General Councillor for the Canton of Valence-Albigeois
- In office 1982–2001
- Preceded by: Pierre Nespoulos
- Succeeded by: André Maille

Mayor of Trébas
- In office 1970–2001
- Succeeded by: Patricia Bousquet

Personal details
- Born: 6 June 1934 Alban, France
- Died: 5 December 2020 (aged 86) Trébas, France
- Party: PS

= Pierre Bernard (Tarn politician) =

French politician (1934–2020)

Pierre Bernard (6 June 1934 – 5 December 2020) was a French politician.

==Biography==
Mayor of Trébas from 1970 to 2001, Bernard served as a General Councillor for the Canton of Valence-Albigeois from 1982 to 2001. He succeeded André Billoux as a member of the National Assembly following Billoux's death.

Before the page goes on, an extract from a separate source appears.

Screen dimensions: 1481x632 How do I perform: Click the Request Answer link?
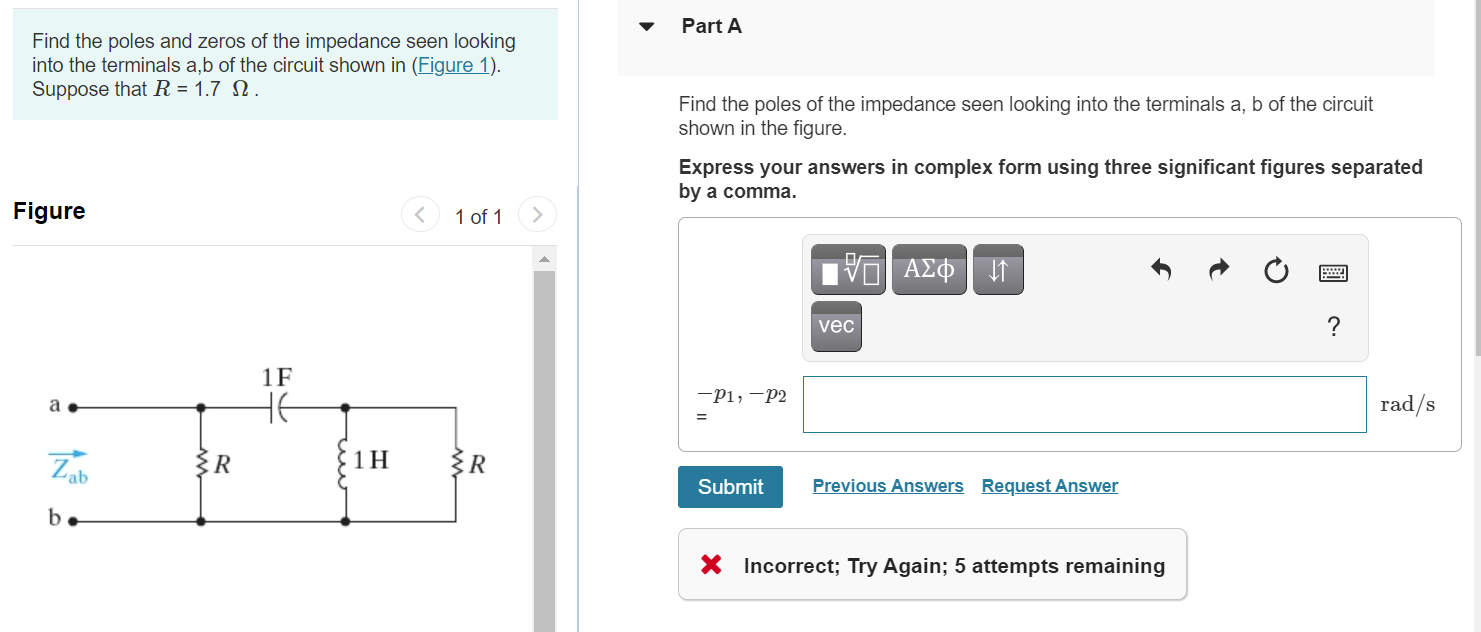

He was elected in 1981 and held his position until 1993, when he decided not to stand for reelection, allowing Paul Quilès to succeed him.

Bernard chaired the Syndicat départemental d'énergies du Tarn until 2014. In 2015, he published his autobiography, titled Trébas, en cinquante ans de ma vie.

Pierre Bernard died in Trébas on 5 December 2020 at the age of 86.